Stored records
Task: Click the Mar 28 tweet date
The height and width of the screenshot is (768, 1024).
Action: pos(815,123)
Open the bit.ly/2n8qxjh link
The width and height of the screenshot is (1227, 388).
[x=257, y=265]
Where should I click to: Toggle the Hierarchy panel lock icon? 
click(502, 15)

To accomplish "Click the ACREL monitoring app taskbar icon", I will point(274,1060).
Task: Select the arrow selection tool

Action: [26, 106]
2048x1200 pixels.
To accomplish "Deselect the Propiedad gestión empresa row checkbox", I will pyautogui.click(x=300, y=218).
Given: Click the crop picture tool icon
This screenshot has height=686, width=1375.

EXERCISE AIM. Word for word, transcribe all of the records.

EXERCISE SOLUTION.
Task: Click the Mar 28 tweet date
The height and width of the screenshot is (768, 1024).
Action: pos(815,123)
Open the bit.ly/2n8qxjh link
The width and height of the screenshot is (1227, 388).
[x=257, y=265]
Where should I click to: Toggle the Hierarchy panel lock icon? 
click(502, 15)

To accomplish "Click the ACREL monitoring app taskbar icon", I will point(274,1060).
Task: Select the arrow selection tool

Action: [26, 106]
2048x1200 pixels.
To accomplish "Deselect the Propiedad gestión empresa row checkbox", I will pyautogui.click(x=300, y=218).
Given: Click the crop picture tool icon
This screenshot has height=686, width=1375.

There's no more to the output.